Le rapport récemment divulgué fait 43 recommandations, y compris des mises à jour de la formation, un respect plus strict des normes fédérales de filtrage de sécurité et l’introduction possible de fouilles physiques aléatoires.
L’examen « confirme des lacunes dans les pratiques de sécurité de la GRC qui pourraient être comblées ou du moins réduites », indique un message dans le rapport des coprésidents de l’exercice.
« La posture de sécurité de la GRC peut et doit être améliorée afin de réduire les risques pour la GRC et de protéger la sécurité publique », lit-on.

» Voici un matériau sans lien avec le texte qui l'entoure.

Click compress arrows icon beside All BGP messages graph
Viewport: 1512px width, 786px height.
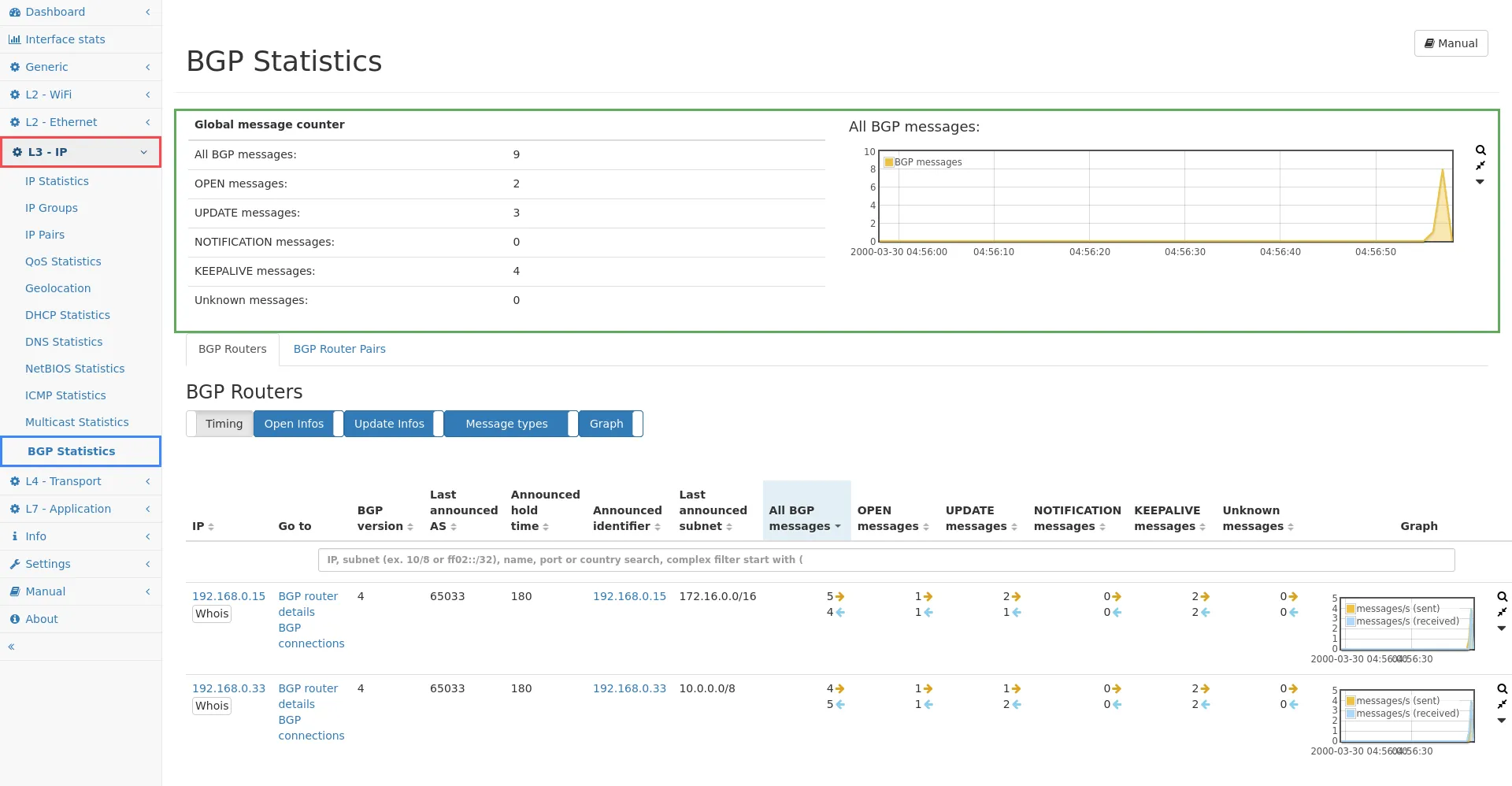coord(1480,166)
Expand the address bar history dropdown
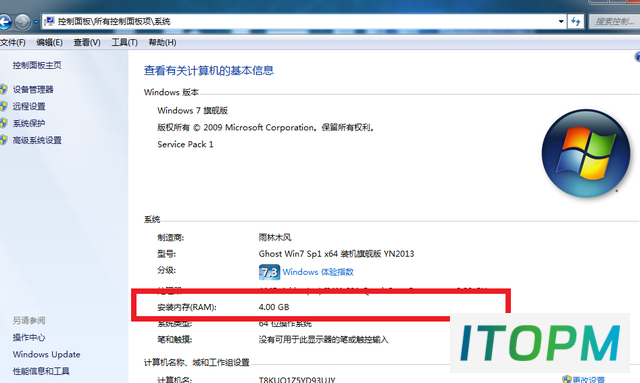 (561, 21)
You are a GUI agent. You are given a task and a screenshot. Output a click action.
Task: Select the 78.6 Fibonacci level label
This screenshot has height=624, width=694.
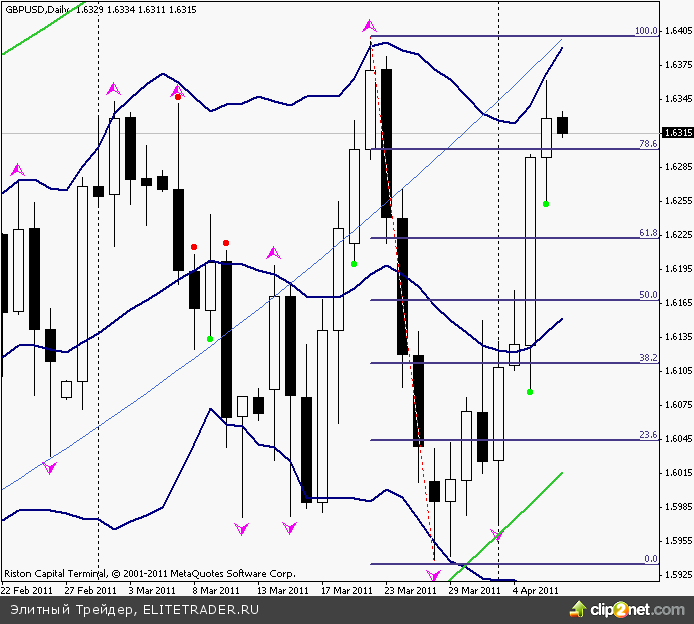(x=648, y=144)
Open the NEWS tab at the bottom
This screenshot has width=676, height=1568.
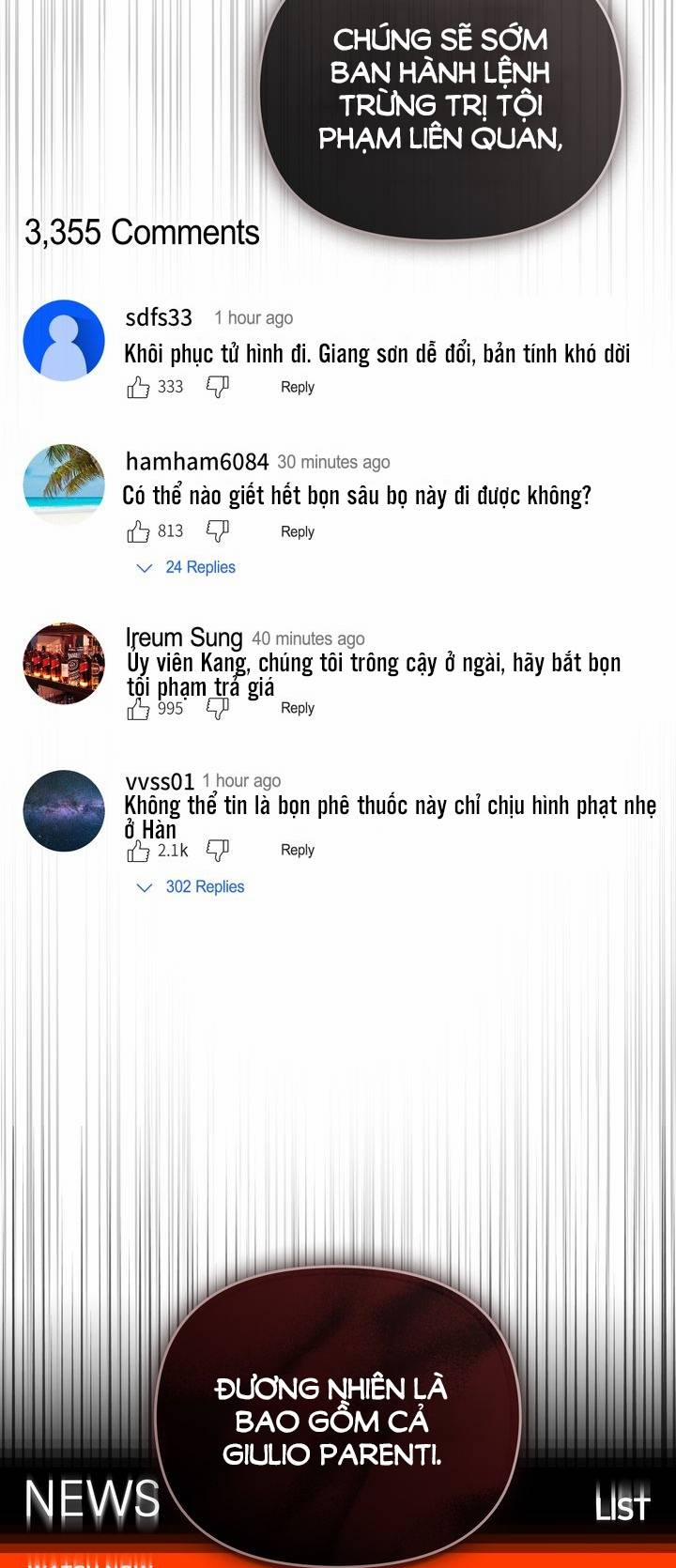pos(92,1499)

L’examen, dirigé par un surintendant à la retraite de la GRC, fait suite à l’arrestation en septembre 2019 de Cameron Jay Ortis, qui était alors directeur général du Centre national de coordination du renseignement de la force.
Ortis est accusé d’avoir enfreint la loi sur la sécurité de l’information en révélant prétendument des secrets à un destinataire anonyme, ainsi que d’abus de confiance et d’infraction informatique. Un procès est prévu l’année prochaine.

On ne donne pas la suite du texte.